----- Data for the task
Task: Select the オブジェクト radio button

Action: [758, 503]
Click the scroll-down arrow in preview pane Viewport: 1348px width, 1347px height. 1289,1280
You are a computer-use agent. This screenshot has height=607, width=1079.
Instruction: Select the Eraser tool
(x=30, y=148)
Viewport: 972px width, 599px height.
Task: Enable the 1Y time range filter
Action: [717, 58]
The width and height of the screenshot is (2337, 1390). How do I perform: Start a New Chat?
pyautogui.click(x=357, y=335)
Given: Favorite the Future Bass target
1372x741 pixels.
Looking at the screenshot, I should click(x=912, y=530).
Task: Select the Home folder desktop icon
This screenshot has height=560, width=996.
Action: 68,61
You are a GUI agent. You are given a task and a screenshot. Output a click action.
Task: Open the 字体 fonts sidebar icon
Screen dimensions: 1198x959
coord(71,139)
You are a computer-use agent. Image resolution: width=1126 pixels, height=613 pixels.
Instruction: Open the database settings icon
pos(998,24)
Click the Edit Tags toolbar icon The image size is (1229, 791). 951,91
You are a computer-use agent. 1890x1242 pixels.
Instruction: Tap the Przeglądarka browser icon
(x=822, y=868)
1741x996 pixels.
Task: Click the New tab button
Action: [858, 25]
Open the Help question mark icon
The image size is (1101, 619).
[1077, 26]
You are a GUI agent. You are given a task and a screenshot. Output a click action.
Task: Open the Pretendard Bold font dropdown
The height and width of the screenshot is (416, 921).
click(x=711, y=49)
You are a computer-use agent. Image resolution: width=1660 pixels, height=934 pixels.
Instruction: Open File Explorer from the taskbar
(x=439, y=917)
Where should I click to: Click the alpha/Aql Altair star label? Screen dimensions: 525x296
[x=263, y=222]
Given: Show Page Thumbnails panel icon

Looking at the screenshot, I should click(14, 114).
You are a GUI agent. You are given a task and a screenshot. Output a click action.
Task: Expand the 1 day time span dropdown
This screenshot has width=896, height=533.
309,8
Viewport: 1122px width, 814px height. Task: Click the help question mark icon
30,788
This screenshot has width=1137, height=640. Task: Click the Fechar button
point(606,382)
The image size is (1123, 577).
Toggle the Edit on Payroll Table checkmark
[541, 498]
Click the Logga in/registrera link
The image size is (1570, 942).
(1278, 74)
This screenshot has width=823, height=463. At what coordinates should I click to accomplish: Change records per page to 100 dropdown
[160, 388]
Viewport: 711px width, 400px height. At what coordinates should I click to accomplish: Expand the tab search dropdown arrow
----------
Task prompt
If a line in the entries contains the word "resolution", copy that line out.

Output below
You are a computer-use agent. Image resolution: width=1126 pixels, height=613 pixels.
You are a computer-use agent. Image resolution: width=1660 pixels, height=934 pixels.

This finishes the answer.